新聞紙面については東京最終版を掲載。朝刊は4時、夕刊は15時30分に公開する。新聞紙面と同じレイアウトをFlashを使って表示するほか、テキストでも表示する。PCと携帯電話の両方に対応する。日本経済新聞社 代表取締役社長の喜多恒雄氏は「今後はPCや携帯電話だけでなく、今後次々と登場するさまざまなデバイスにも対応したい」と意欲を見せる。海外ではAmazonのKindleやAppleのiPadといった電子書籍対応デバイスが登場しており、これらの動きを意識した発言とみられる。
有料会員に対しては、パーソナライズ機能「My日経」も提供する。過去の履歴をもとに関心がありそうな記事を推薦するほか、ユーザーが登録したキーワードを含む記事を自動で収集し表示する。また、過去5年分の新聞記事を月25件まで検索、閲覧できるようにする。ただし超過分は1件あたり175円かかる。
Web版を導入する理由について、喜多氏は「紙の新聞は今後も続くと考えているが、将来の大きな成長を期待するのは難しい。経営基盤を強化する上で、成長するデジタル分野を強化し、ここで収益を上げることが不可欠と考えた」と話す。さらに「簡単に成功するとは思っていない。(成功するまでに)5〜10年かかるかもしれないが、今スタートさせなければ10年後の成功はない」とし、具体的な売上目標などについては明言を避けた。
利用料金は日本経済新聞の定期購読者の場合、月額1000円。電子版のみの場合は同4000円。いずれもクレジットカード決済のみ受け付ける。金額については「紙の新聞の部数に影響を与えないことを前提に考えた」(同社)とのことで、まずは発行部数の1割に当たる30万人の有料会員獲得を目指す考えだ。なお、現在日本経済新聞社が提供している無料の会員制ニュースコミュニティサイト「日経ネットPLUS」の会員数が約30万人となっている。

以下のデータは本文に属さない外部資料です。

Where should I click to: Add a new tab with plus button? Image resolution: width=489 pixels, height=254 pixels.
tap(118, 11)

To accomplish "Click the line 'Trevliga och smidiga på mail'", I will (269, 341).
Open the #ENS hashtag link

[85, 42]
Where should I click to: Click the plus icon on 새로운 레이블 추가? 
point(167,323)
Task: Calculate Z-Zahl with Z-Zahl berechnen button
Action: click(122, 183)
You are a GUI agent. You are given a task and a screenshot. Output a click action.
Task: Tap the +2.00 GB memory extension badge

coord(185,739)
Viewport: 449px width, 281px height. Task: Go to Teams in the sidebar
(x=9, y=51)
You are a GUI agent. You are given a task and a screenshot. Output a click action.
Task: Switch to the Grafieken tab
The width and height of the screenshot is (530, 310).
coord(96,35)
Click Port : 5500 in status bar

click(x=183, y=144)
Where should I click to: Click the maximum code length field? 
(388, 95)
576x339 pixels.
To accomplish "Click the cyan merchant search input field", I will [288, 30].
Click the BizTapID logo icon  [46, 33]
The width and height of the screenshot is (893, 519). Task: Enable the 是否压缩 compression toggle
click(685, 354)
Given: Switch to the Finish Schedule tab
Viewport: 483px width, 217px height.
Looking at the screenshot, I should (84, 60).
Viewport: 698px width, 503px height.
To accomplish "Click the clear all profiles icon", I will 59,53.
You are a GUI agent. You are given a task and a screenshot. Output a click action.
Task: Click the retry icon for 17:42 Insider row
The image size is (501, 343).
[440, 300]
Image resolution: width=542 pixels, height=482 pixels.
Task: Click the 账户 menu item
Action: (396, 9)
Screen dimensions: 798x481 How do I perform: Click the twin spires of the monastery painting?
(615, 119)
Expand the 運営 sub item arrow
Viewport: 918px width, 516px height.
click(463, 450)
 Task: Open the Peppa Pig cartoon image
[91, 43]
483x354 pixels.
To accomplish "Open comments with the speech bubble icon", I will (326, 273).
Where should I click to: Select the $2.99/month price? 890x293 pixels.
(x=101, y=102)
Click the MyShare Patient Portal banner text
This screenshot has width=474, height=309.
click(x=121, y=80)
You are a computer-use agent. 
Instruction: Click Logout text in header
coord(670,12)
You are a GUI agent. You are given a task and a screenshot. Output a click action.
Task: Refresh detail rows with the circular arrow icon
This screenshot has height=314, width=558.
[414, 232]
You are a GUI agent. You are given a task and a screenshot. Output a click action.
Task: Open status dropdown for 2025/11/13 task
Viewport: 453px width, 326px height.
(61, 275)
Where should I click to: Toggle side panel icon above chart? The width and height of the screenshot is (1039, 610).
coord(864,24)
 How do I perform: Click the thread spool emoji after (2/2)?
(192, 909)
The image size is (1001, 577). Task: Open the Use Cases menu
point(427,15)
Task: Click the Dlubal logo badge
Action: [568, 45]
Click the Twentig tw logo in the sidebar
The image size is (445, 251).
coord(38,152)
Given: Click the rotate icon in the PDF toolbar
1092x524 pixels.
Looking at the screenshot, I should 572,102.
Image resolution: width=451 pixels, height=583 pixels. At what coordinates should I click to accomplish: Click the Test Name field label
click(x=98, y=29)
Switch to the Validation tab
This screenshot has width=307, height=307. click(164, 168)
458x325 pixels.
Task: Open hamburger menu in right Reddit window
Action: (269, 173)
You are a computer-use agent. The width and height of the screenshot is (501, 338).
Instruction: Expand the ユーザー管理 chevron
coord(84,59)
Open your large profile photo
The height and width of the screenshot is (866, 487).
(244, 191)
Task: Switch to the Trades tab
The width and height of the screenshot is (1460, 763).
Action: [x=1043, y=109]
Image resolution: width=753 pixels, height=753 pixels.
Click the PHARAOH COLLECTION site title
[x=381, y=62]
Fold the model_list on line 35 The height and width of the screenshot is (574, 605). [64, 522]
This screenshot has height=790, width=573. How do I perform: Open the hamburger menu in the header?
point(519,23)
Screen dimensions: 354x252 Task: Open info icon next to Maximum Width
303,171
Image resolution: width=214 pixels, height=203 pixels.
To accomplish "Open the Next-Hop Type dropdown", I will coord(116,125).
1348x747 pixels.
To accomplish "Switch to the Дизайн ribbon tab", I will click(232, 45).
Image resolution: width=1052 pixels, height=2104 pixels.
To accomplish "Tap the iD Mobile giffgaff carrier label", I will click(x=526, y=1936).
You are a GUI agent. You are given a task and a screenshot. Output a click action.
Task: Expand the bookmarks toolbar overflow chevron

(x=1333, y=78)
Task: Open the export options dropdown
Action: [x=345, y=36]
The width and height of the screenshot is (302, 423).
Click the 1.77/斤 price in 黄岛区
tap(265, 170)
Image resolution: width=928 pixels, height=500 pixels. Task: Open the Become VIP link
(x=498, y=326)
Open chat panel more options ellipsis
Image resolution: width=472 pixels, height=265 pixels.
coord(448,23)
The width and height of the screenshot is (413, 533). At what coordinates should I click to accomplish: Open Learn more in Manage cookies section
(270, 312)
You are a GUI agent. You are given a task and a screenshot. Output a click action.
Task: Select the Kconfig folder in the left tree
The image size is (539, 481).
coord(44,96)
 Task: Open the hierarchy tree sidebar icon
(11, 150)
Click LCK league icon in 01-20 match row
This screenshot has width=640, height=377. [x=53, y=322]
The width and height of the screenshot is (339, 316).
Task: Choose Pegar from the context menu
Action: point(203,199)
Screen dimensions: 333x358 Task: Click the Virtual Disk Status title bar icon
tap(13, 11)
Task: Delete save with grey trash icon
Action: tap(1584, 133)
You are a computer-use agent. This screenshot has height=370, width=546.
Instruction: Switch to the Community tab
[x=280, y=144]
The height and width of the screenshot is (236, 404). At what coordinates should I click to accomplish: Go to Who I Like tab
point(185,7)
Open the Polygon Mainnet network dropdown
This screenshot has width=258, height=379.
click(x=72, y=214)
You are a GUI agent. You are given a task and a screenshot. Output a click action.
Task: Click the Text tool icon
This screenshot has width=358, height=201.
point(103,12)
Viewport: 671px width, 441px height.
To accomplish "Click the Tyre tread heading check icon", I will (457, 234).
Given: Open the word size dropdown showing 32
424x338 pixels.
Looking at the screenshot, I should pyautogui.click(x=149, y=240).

有料課金収入のほか、無料会員の属性データを利用した広告や、電子新聞のシステム提供による収入も見込んでいる。Web版を開始するにあたって課金システムや購読者管理システムを新たに作ったといい、「これから始めたい同業者がいれば、我々のシステムを使えるようにしたい」と喜多氏は話し、他社にシステムを提供する考えを明らかにした。